Try it: After locating "[Twitter] (835, 23)" in the listing below, copy that line and each one after it exactly, ending with the line that has "Kembali ke Halaman Depan (440, 570)".

Information shown:

►

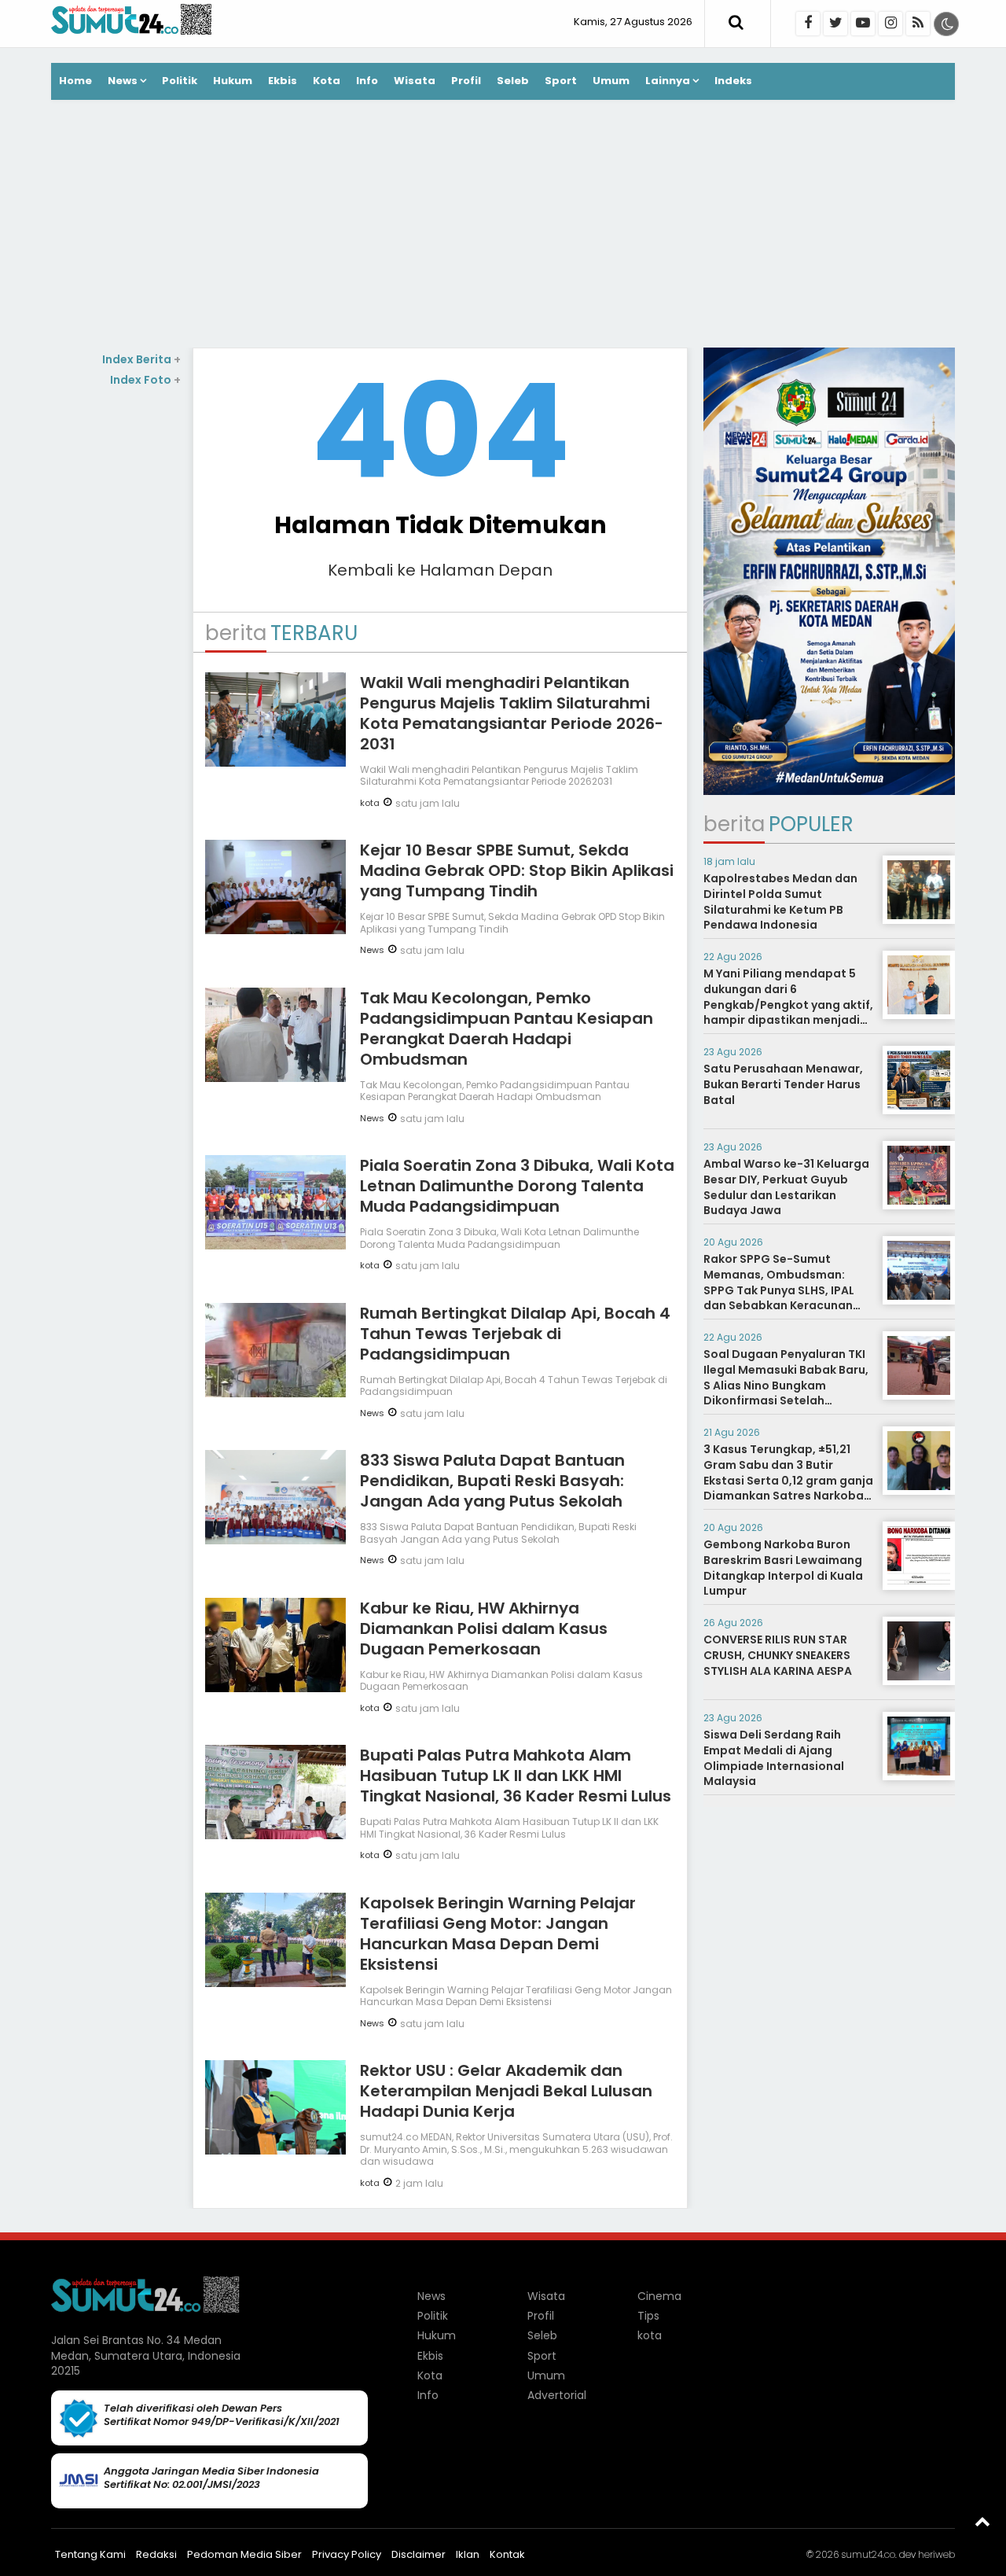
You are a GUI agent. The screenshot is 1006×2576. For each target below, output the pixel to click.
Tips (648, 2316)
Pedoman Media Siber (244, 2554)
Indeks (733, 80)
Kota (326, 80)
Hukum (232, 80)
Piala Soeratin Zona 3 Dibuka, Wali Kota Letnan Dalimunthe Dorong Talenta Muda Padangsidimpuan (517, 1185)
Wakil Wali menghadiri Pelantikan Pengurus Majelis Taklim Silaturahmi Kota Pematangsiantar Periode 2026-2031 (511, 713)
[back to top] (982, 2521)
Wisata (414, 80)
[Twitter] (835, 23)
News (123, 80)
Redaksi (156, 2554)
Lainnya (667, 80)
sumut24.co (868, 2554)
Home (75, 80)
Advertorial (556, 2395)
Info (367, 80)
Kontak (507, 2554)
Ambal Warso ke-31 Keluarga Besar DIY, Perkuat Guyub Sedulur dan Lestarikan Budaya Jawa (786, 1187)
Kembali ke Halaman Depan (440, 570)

◄
►

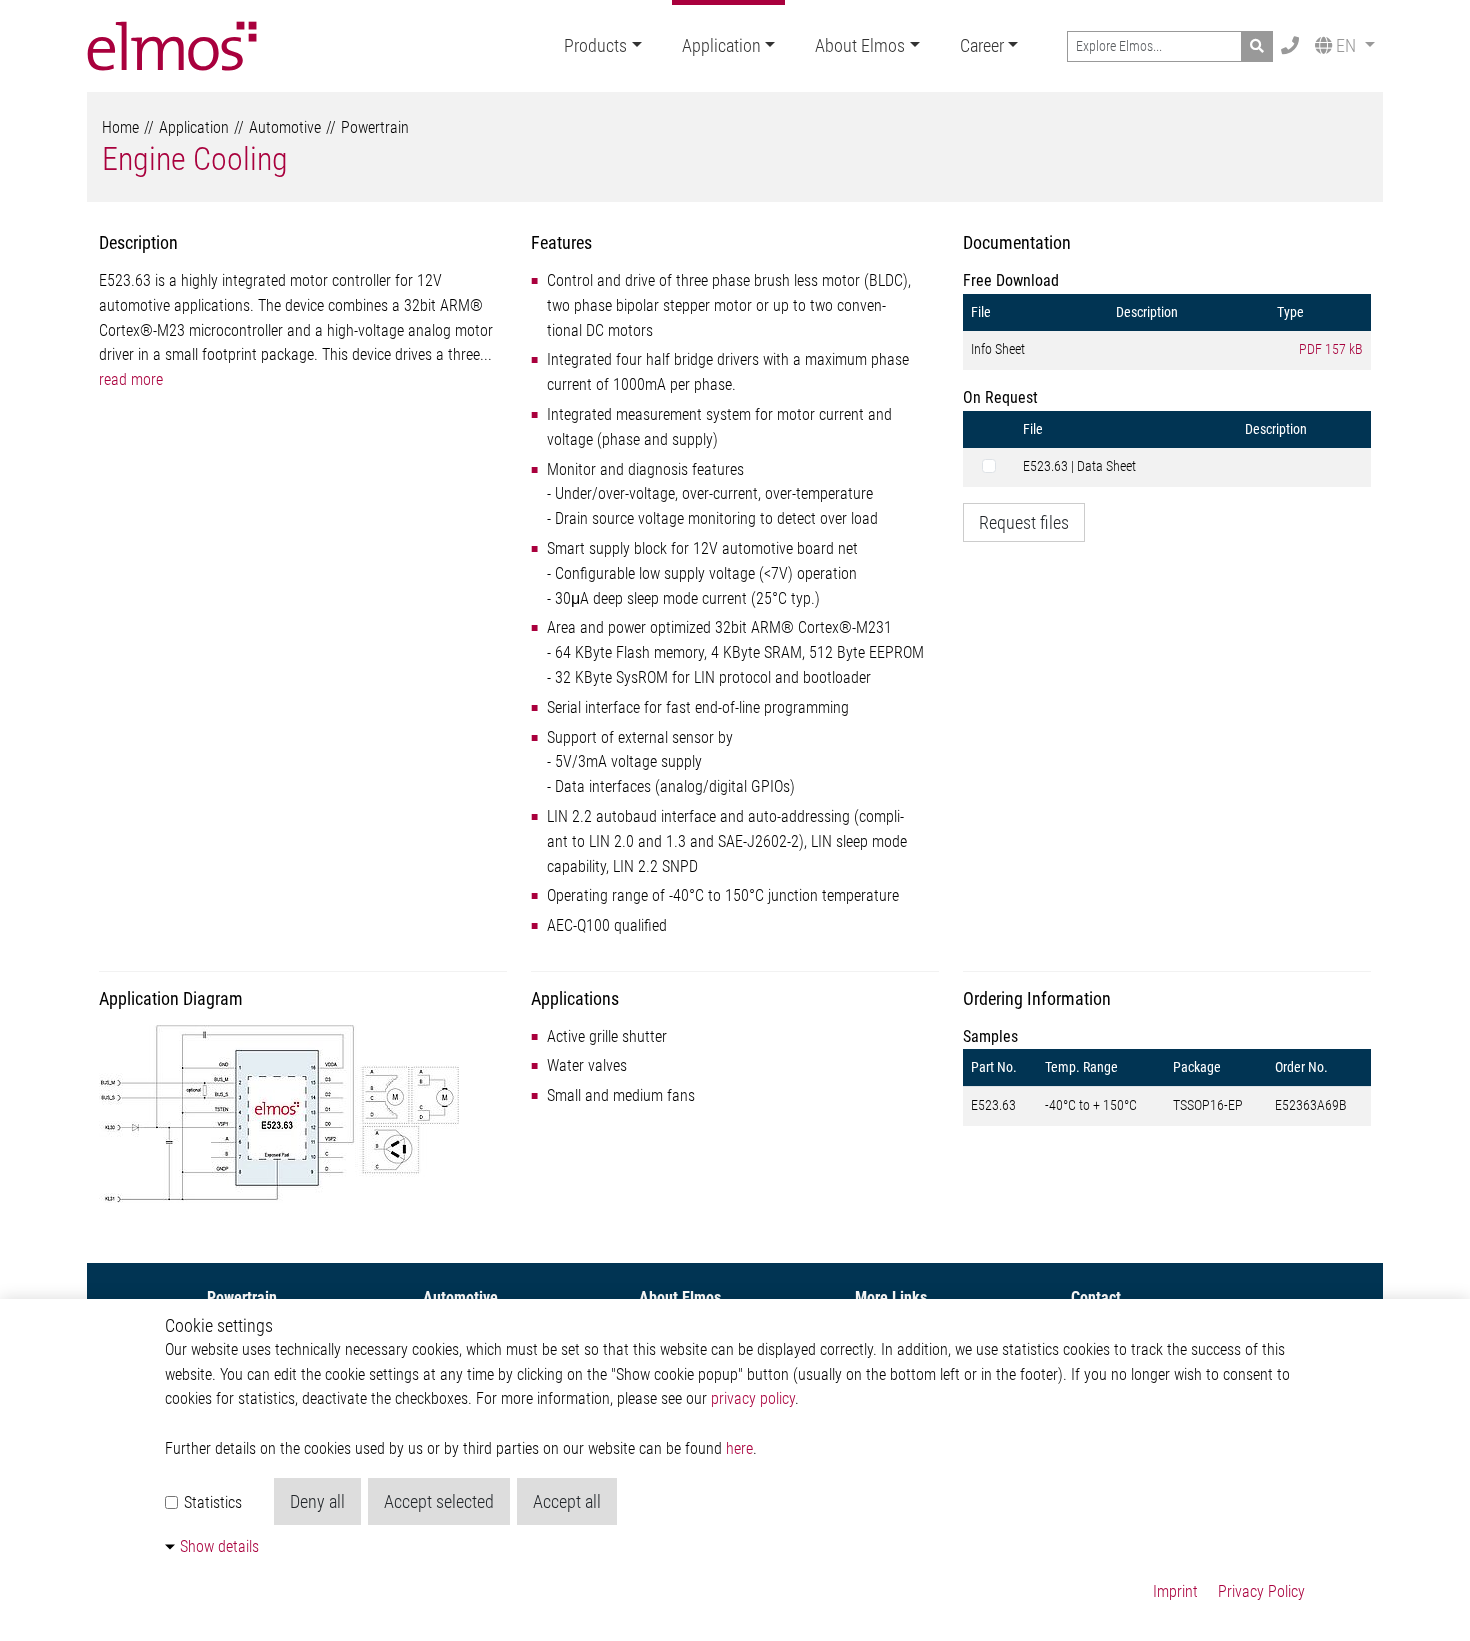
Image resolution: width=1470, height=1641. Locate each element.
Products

◄

Reply to the task:
[Twitter] (835, 23)
News (123, 80)
Redaksi (156, 2554)
Lainnya (667, 80)
sumut24.co (868, 2554)
Home (75, 80)
Advertorial (556, 2395)
Info (367, 80)
Kontak (507, 2554)
Ambal Warso ke-31 Keluarga Besar DIY, Perkuat Guyub Sedulur dan Lestarikan Budaya Jawa (786, 1187)
Kembali ke Halaman Depan (440, 570)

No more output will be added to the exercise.